Peggle 2. It’s more Peggle. Go and buy it now. Review over.
What… We need to do more than that? But that’s the magic of Peggle 2. It doesn’t have a bunch of unneeded bells and whistles. It doesn’t have microtransactions or special online game types. It doesn’t interface with the Xbox Smart Glass or anything like that. It’s just more Peggle, and that’s all that Peggle fans wanted in the first place.
For the uninitiated, Peggle is kind of a combination between Pachinko and Breakout. Each level tasks you with firing a ball downward toward a bunch of colored pegs with the goal of clearing all the orange colored pegs before you run out of balls. Hitting a peg causes your ball to ricochet around the level, before falling down into a pit below. There is a moving bucket in this pit which will give you your ball back if you manage to land in it after bouncing around the pegs, and getting a high enough score will get you free balls as well. After each ball, the pegs you hit disappear and you repeat the process all over again.

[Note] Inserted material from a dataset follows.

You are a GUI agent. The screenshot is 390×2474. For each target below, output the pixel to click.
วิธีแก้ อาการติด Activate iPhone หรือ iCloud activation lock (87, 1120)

This sounds simple, and that’s because it is. Peggle, and more specifically Peggle 2, are fine examples of games that are perfectly carried by their gameplay. The only thing that needs to be done to keep this formula feeling fresh is to change up a stages layout. Moving pegs? Sure. Pegs situated like buckets and ramps? Why not? Pegs arranged to clearly create a massive chain reaction? Even better. Then there are the pegs that take multiple hits to break, the score multiple pegs, the power-up pegs, and more. There is always something new for Peggle 2 to throw at you, whether it’s a stage shaped like a goblet or a level with a few pegs that you have to hit with only one ball.
Speaking of power-ups, the type of power-up you get is determined by the Peggle Master you are playing as. These animated cartoony characters hang out in the bottom left corner of the screen and don’t do much really aside from reacting to your shots and determining what power-up you have access to. They certainly add a lot of personality to the game, however. Each even has its own rousing classical music end theme that blares every time you complete a level.
Choice of Peggle Master is deceptively important, however. The default Peggle Master gives you the super guide ability which shows where your ball will bounce to after you fire it. It’s a simple but useful power that gets you through the early levels, but will quickly be overshadowed in more complex levels. Other Peggle Masters let you do things like release chain lightning bursts that clear multiple pegs every time you hit one, freeze the stage so that pegs slide around like hockey pucks when you hit them, potentially clearing more pegs for you, or even turn all pegs but the ones needed to complete the stage intangible.
Each Peggle Master has its own stages and challenges to complete. One you clear a set of stages with its standard Peggle Master, you can then play it with any unlocked master, which is where you can really rack up high scores. Got a level with pegs packed tightly together? Choose the yeti and let the ice power-up clear the whole level in one or two shots. Heck, there’s even a Peggle Master that is an alcoholic bowling troll! Aside from these new Peggle Masters is the addition of some pretty neat challenge levels that give you goals outside of the normal “clear all the orange pegs.”
Peggle 2 is the same Peggle that you always remembered and that’s a good thing. PopCap realized they didn’t have to re-invent the wheel here and just about everyone can agree that the budget price of $12 is right on the money for another Peggle experience.
If you really want to try mixing things up you can play Peggle 2 with Kinect gesture controls if you like... but that doesn't mean you should. The motion controls feel inaccurate and shouting at your Kinect to let loose a ball is just silly. There is also a somewhat enjoyable multiplayer mode where players try to best each other's score, but the original "Duel" style multiplayer mode where two players play on the exact same board is not present. Luckily, PopCap says it will be patched in at a later date.
Perhaps the greatest problem with Peggle 2 is that there just isn’t enough of it. Any decently skilled player can blow through stage after stage at a blazing clip, eventually leaving you with not much to do. There are only five Peggle Masters which is enough to keep you interested till the end, but it would have been nice to have a few more. The Peggle Masters are easily the most interesting part of the game and including only five feels kind of like a missed opportunity. We also can’t help but feel like a few more are being held back for downloadable content sometime in the future.
Note that Peggle 2 is still a casual game at the end of the day. There’s a lot of randomness that factors into each stage, and this can frustrate gamers that are looking for a more traditional test of skill. However, you’d be hard pressed to find a better casual game on the market right now, especially on the Xbox One platform. Granted, Peggle 2 is probably a better fit for iOS or Andorid devices, but even home console gamers need to just zone out to a simple puzzle game while Ode to Joy blares in the background.
So… yeah. Peggle 2. It’s more Peggle. Go and buy it now. Review over.
This review was based on a retail copy of Peggle 2 for the Xbox One.